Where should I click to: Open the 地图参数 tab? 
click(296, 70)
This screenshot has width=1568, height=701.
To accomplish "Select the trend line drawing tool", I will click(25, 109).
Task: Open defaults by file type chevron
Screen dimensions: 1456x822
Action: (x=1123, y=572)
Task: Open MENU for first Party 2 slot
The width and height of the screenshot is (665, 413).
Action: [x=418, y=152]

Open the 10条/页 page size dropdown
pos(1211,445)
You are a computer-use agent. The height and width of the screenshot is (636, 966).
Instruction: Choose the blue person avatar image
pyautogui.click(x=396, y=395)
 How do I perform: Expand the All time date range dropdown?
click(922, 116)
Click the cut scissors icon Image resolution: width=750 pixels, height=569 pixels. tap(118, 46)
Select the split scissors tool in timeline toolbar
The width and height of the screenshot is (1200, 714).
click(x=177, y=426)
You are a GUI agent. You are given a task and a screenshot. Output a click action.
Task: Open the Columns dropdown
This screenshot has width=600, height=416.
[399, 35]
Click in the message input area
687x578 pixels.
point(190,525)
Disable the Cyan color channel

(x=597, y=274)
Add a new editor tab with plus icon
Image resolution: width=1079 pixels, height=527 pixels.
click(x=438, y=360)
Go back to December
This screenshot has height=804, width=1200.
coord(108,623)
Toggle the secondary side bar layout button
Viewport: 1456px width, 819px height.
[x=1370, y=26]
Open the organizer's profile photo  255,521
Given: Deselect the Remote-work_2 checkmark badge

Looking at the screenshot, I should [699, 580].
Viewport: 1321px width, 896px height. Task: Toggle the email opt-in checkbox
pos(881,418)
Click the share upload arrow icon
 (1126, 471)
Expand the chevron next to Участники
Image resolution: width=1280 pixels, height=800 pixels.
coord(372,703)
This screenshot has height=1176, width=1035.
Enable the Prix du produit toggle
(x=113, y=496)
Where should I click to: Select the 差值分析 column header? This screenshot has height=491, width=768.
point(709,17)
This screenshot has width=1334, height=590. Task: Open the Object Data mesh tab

Exercise objective:
Set down each entry exactly, leaving none out.

Answer to the exercise:
Where should I click to: Open the 地图参数 tab? 
click(296, 70)
This screenshot has width=1568, height=701.
To accomplish "Select the trend line drawing tool", I will click(25, 109).
Task: Open defaults by file type chevron
Screen dimensions: 1456x822
Action: (x=1123, y=572)
Task: Open MENU for first Party 2 slot
The width and height of the screenshot is (665, 413).
Action: [x=418, y=152]

Open the 10条/页 page size dropdown
pos(1211,445)
You are a computer-use agent. The height and width of the screenshot is (636, 966).
Instruction: Choose the blue person avatar image
pyautogui.click(x=396, y=395)
 How do I perform: Expand the All time date range dropdown?
click(922, 116)
Click the cut scissors icon Image resolution: width=750 pixels, height=569 pixels. tap(118, 46)
Select the split scissors tool in timeline toolbar
The width and height of the screenshot is (1200, 714).
click(x=177, y=426)
You are a GUI agent. You are given a task and a screenshot. Output a click action.
Task: Open the Columns dropdown
This screenshot has width=600, height=416.
[399, 35]
Click in the message input area
687x578 pixels.
point(190,525)
Disable the Cyan color channel

(x=597, y=274)
Add a new editor tab with plus icon
Image resolution: width=1079 pixels, height=527 pixels.
click(x=438, y=360)
Go back to December
This screenshot has height=804, width=1200.
coord(108,623)
Toggle the secondary side bar layout button
Viewport: 1456px width, 819px height.
[x=1370, y=26]
Open the organizer's profile photo  255,521
Given: Deselect the Remote-work_2 checkmark badge

Looking at the screenshot, I should [699, 580].
Viewport: 1321px width, 896px height. Task: Toggle the email opt-in checkbox
pos(881,418)
Click the share upload arrow icon
 (1126, 471)
Expand the chevron next to Участники
Image resolution: width=1280 pixels, height=800 pixels.
coord(372,703)
This screenshot has height=1176, width=1035.
Enable the Prix du produit toggle
(x=113, y=496)
Where should I click to: Select the 差值分析 column header? This screenshot has height=491, width=768.
point(709,17)
This screenshot has width=1334, height=590. Task: Open the Object Data mesh tab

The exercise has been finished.